すぐにかわいかった赤ん坊時代の顔が思い浮かびました。ユウタ君を遊ばせていたお母さんの姿と話しぶりも思い浮かびました。五歳くらいまで外来に来ていたヒルシュスプルング病(注1)術後の子でした。

十歳くらいの時に急性虫垂炎の手術もしているのです。

「お母さんは元気かい? それにしてもよく先生だとわかったね、髭も生えてるのに……」

「母は元気です。宮本先生は一発でわかります。なんといっても命の恩人ですから!」

少し立ち話をした後、たまたま肩掛け鞄に入っていた自分の書いた本を手渡しました。
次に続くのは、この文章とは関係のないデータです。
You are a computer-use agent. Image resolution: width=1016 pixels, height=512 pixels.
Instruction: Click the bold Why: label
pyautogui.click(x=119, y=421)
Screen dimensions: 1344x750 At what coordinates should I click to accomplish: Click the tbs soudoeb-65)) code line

不思議なことに、鞄に二冊入っていた本はどちらも一冊目の本であったので、スーパーの会計を済ませた後、ランクルに戻り『Ⅱ』を手に再びスーパーに戻りました。会計の列に並ぶユウタ君に二冊目の本を渡し、「元気でね、お母さんによろしく……」と、握手しました。

ユウタ君のあまりにもゴワゴワとごつい手に驚き、仕事を尋ねると、「焼き鳥焼いています」とのことでした。
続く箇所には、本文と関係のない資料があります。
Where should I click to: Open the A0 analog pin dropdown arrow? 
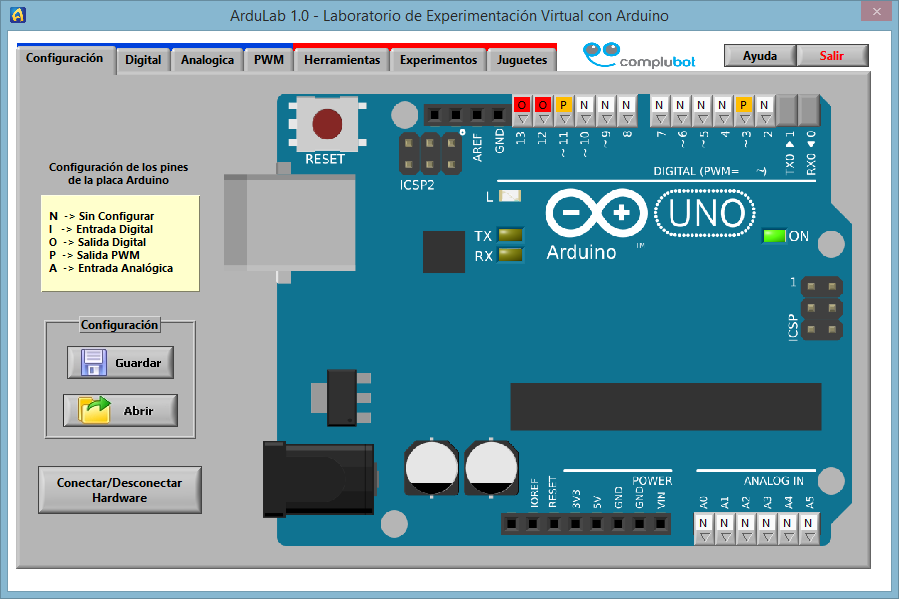pyautogui.click(x=703, y=537)
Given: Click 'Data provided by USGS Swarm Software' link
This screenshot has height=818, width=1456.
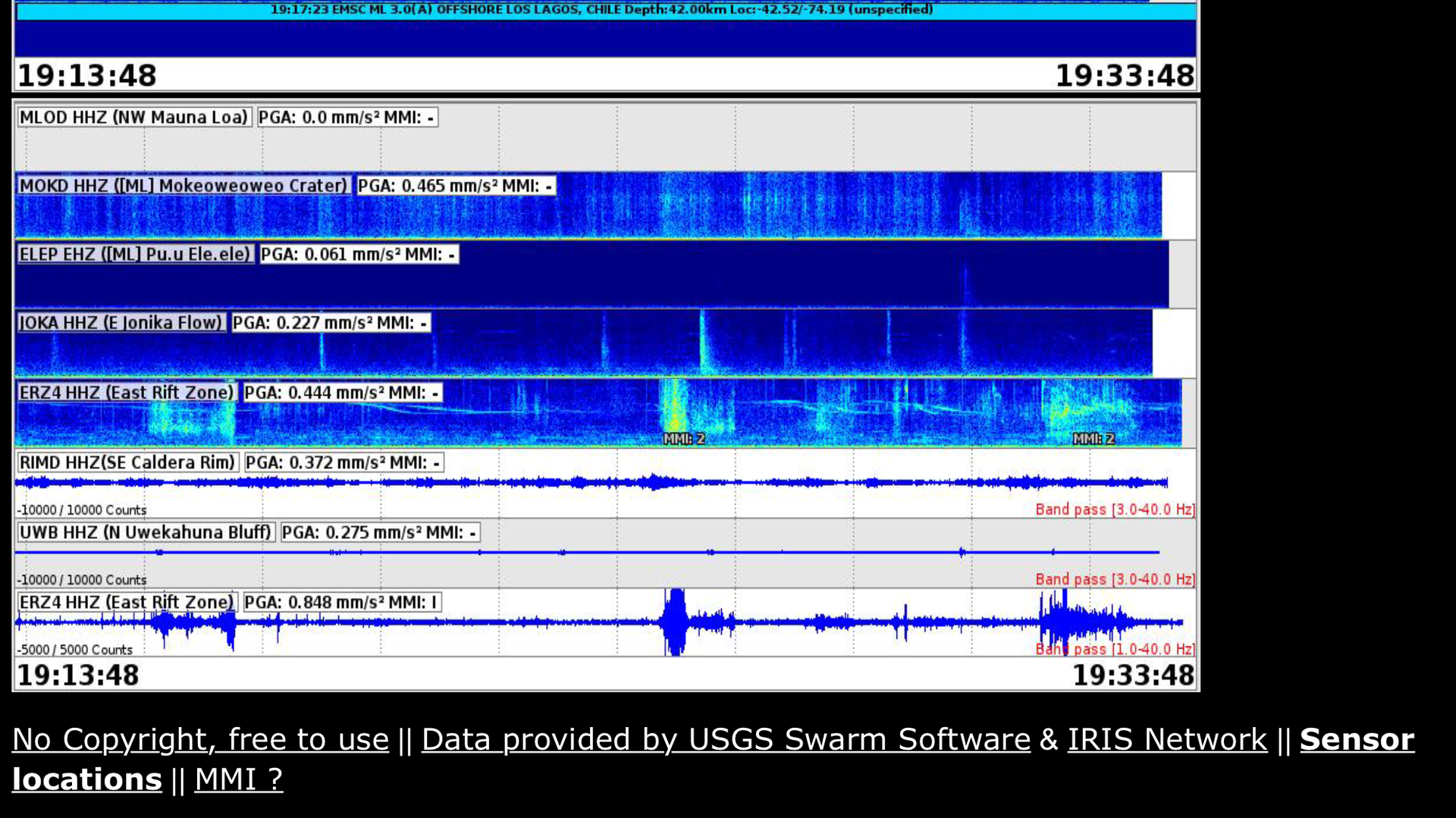Looking at the screenshot, I should pos(725,739).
車での帰り道に、ユウタ君の思い出話をしている時、家内が、ふと、「良かったね! 命の恩人って言ってたよ。スーパーでユウタ君に出会えたのは、行くときに道を間違えたからかも知れないね。ほんの数分早くても会えなかったかも……」

道を間違えたことを気遣う観音様のような家内の発言に“もし数分早かったら、絶世の美女に出会えていたかも知れない”という言葉が思い浮かんだのですが、これは“ばちあたり”というものでしょう。心の消しゴムで消しました。

最近このような出会いが続いています。仏様のお計らいであるなら、宮本の命の蠟燭(ろうそく)が短くなったから会わせてくださるのか……などと勘ぐってもしまうのですが、これまたひどい“ばちあたり”ですね。今ある “さまざまなめぐりあいという幸せ”を大切にしていこうと思います。

(二〇一九年四月十九日)


(注1)ヒルシュスプルング病

腸に分布する神経が一部の腸で生まれつき存在しない、あるいは存在してもその働きが十分でないため腸が動かず便が出づらくなり、ミルクを飲めなくなる病気です。以前は生後すぐに人工肛門をつくり、成長を待ってから動かない腸を切除し動く腸を肛門につなげ、その数か月後に人工肛門をふさぐという3回の手術を要しました。現在ではタイプにもよりますが、新生児期の1回の手術で根治することが可能となりました。